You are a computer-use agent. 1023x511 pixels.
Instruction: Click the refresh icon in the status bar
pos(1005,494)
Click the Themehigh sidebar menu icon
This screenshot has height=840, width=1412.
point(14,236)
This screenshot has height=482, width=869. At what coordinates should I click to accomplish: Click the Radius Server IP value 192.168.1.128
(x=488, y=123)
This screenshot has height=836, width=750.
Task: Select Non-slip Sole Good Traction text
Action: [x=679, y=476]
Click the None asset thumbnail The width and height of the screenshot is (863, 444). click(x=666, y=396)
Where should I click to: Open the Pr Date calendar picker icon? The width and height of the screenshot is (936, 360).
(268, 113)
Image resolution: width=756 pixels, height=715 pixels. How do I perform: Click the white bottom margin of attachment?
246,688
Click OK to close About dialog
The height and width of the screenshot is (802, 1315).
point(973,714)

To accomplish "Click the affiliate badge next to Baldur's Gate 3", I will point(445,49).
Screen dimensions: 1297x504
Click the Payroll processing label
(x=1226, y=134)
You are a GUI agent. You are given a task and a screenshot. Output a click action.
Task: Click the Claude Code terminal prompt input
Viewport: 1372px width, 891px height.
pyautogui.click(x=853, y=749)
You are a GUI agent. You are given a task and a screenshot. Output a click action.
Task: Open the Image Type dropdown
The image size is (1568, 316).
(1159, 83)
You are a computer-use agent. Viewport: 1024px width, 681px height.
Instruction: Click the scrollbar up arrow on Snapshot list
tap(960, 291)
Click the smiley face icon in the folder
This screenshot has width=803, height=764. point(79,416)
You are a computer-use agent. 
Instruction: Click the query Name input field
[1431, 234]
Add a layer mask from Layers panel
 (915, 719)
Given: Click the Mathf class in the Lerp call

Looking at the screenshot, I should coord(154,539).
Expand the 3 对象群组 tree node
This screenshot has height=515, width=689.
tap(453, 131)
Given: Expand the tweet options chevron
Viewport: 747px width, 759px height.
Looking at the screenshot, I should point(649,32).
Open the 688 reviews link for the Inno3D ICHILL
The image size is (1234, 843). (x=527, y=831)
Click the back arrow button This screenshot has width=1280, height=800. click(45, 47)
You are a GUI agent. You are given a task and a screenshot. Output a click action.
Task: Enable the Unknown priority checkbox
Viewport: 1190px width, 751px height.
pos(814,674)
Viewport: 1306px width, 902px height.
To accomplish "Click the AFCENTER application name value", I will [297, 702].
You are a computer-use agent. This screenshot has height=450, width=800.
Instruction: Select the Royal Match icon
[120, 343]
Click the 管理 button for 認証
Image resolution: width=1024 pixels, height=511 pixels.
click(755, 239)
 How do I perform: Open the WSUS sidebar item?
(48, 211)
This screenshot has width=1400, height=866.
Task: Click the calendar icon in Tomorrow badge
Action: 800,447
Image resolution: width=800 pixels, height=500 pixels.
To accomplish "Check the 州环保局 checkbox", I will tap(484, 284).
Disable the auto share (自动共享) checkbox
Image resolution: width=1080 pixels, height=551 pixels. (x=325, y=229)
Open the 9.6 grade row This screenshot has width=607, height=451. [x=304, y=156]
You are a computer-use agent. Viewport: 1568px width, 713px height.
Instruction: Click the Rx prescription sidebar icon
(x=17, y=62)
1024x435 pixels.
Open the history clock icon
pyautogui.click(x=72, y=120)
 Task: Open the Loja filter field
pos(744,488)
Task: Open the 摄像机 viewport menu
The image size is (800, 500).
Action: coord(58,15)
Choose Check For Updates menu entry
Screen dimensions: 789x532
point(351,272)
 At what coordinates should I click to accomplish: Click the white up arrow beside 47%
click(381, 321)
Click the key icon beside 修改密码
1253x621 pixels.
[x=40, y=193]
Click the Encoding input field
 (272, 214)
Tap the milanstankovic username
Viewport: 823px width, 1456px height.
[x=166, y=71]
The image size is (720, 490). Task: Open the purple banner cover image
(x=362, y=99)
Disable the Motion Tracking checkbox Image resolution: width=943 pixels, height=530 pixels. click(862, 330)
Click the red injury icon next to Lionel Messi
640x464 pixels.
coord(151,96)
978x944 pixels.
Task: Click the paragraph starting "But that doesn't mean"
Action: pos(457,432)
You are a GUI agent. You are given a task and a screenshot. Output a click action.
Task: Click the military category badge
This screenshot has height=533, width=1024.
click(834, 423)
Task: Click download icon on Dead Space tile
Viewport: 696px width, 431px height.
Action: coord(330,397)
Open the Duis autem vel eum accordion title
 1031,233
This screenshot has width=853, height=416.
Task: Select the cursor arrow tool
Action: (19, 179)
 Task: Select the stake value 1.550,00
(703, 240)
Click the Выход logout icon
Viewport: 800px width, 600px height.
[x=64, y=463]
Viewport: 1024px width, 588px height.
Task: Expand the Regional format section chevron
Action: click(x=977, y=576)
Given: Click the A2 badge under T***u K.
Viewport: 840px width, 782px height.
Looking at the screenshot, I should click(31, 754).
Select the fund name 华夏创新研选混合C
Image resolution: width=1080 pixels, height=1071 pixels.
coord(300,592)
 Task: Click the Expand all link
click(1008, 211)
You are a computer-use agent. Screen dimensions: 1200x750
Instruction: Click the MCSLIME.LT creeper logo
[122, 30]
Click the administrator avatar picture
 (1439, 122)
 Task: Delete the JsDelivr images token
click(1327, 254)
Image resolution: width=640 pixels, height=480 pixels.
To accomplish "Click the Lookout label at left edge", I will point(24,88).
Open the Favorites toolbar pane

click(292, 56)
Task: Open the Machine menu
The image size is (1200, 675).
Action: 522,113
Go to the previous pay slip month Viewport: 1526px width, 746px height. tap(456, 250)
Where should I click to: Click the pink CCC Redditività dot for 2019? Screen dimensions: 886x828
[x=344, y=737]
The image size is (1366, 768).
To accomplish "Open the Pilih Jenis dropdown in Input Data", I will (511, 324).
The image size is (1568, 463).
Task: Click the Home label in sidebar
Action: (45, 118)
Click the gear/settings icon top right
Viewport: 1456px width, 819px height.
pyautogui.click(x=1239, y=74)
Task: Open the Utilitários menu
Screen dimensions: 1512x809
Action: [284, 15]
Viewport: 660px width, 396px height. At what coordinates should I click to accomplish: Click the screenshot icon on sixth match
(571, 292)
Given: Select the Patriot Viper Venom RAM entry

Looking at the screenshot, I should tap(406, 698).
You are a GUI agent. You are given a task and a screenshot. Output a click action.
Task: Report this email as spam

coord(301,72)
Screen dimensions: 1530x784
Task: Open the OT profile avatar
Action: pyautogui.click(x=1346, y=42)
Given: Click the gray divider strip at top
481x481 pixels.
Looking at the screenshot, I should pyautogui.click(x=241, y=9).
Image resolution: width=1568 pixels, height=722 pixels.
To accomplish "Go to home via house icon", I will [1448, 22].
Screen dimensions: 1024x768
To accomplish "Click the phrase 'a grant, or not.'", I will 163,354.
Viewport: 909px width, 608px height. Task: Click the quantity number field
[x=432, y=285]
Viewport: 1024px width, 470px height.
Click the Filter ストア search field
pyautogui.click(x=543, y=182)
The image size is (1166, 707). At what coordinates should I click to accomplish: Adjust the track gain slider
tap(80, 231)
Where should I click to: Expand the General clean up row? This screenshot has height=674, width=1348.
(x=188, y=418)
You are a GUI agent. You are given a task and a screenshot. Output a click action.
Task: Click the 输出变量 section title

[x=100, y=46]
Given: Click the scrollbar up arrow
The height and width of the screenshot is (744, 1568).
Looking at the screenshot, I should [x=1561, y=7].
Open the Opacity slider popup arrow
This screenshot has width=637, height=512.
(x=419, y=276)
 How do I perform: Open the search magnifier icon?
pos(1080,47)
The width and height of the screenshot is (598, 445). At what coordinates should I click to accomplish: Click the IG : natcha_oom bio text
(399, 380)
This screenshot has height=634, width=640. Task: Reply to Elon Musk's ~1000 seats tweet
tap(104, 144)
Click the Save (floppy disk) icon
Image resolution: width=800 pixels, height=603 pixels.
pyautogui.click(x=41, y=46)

* * * * * * * * *

## EXERCISE OBJECTIVE
What you return should be exactly the lines above, starting at the one with "Task: Click the Expand all link" and ending at the one with "Image resolution: width=640", and nothing else.

## SOLUTION FOR THIS EXERCISE
 Task: Click the Expand all link
click(1008, 211)
You are a computer-use agent. Screen dimensions: 1200x750
Instruction: Click the MCSLIME.LT creeper logo
[122, 30]
Click the administrator avatar picture
 (1439, 122)
 Task: Delete the JsDelivr images token
click(1327, 254)
Image resolution: width=640 pixels, height=480 pixels.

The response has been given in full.